G'day. We are Emily Minter and Andrew Longmire. In mid-2007 we packed our motorbike into a crate and sent it from Australia across the seas. Since then we've had a brilliant 'autumn of our lives', chased south by the colour of the leaves in Europe, as well as a taste of the wet season, on the backroads of South East Asia. We have juiced the South American summer for all it's worth, cramming in as many adventures as we could...

Thursday, April 10, 2008

Six rivers and a bog

Well. There we were in Padilla, about a third of the way to Samaipata and hoping we might make it there before nightfall. First stop, a little town called Villa Serrano. After breakfast (which didn't match the culinary delights of the night before), we drove the bike out the door and headed off.

The 30km road between the two towns was as we had come to expect, so we weren't too surprised that after two hours we still had 10km to go. 10km and one river. We have crossed a number of deepish rivers this year - quite a feat on the bike, loaded with both of us and our gear and weighing about 450kg. This river didn't look to be anything out of the ordinary, a drop into brown swirling water, about 25m to the other side. We decided to cross without taking the precaution of walking it first. (That was me who decided that. Over keen to get through without wetting our boots - oops! a.)


I think the moment we got in, we both realised this was a mistake. The drop was steeper than we expected, and also, the rocks at the bottom were not mere pebbles like on the shore, but too large to be pushed aside or rolled over. It was one of these that was our undoing, and before we knew it, Andy, myself, the bike and all our gear were sideways in the brown, fast flowing river. This is the first time we've dropped it on this trip.


No matter, though. Neither of us were hurt. Just wet, up and over the waist.


With a bit of effort, we picked the bike up and pushed it out of there. We gave it an hour or so to dry out, emptying the tool tubes and drying out all the important bits of the engine. This also gave us time to notice the footbridge just upstream. The locals were riding their motorbikes across the bridge. Also while we waited in the sun, a woman to offered Andy one of her goats for sale (a large lechon - presumably still milk-fed - goes for 60 bolivianos, about $9.)

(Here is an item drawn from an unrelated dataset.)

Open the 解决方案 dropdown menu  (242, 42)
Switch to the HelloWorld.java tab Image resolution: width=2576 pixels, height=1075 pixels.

In Villa Serrano we were getting mixed messages about whether the road was passable to the next slightly larger town north, Valle Grande. It seemed noone knew of anyone coming that way since the last serious rains (only three weeks ago), or even since the beginning of the wet season, but some people thought we would be fine with the bike. We decided to give it a bash.
This was probably the most degraded road we had seen yet - as it hugged the ranges, we picked our way over landslide after landslide. Over an hour (and probably no more than 15km later), we came to one we just couldn't get past. Even the family and their goats we saw there were having trouble.

We admitted defeat.


It was time to turn around and head back to Villa Serrano for the night. So far, it had been two days, and we still were not half way to Samaipata. We spent the night drying out our gear, including our all-important bike manual, which had become saturated. After the dump in the river, nearly everything on the left of the bike was satched. (My pannier, thankfully - a)

The next day we were told by the locals there was another way around the landslide, but that we would have to ford three rivers. These turned out to be five, the first four getting easier and prettier as they came on. We took the precaution of unloading the tool tubes and carrying the gear across.


The last river, el Bañadito (little wet one) about four hour's ride from the village, was the deepest. The road abruptly descended into it's fast flowing waters, and came out again about 30m later. This time, as well as taking the gear off, we had to push the bike across. Luckily, we had the help of a local man, and, despite a few hairy moments, had the bike across with no incident.

Sugarcane, swapped with some guys in the back of a ute (the only vehicle we were to see for a couple of days), provided a good recharge on the other side.

The road from there provided both stunning scenery and challenges ... not least this bog in the middle of a landslide which had us stuck for almost two hours, and convinced us to stay overnight too.

By the time we got the bike out, it was dusk and we had no option but to stay there (this photo is of me holding the bike steady, before we realised it wasn't gong anywhere). Completely wet and muddy from our efforts (Andy did a lot of digging around in the mud, and I pushed from the back as the bike spun it all over me), we walked down the hill to wash ourselves in the river (with our clothes and boots on - luckily it wasn't cold). On the way, we asked permission of the local villagers to camp there, and also if they could sell us some vegies (our stash containing dry food only). Permission granted but no food forthcoming, we headed down to the river, and as well as washing, filled our waterbottle with (very muddy) water to be boiled, settled and used for our dinner.

While the walk up was steep, it was stunning - the sky really turned it on with a full complement of stars, unhindered by any electric light. Dinner was pasta, garlic and chilli (bland but filling), and afterwards, we opted to camp without tent, falling asleep in our little coccoons on a landslide on the edge of a mountain in the middle of Bolivian nowhere.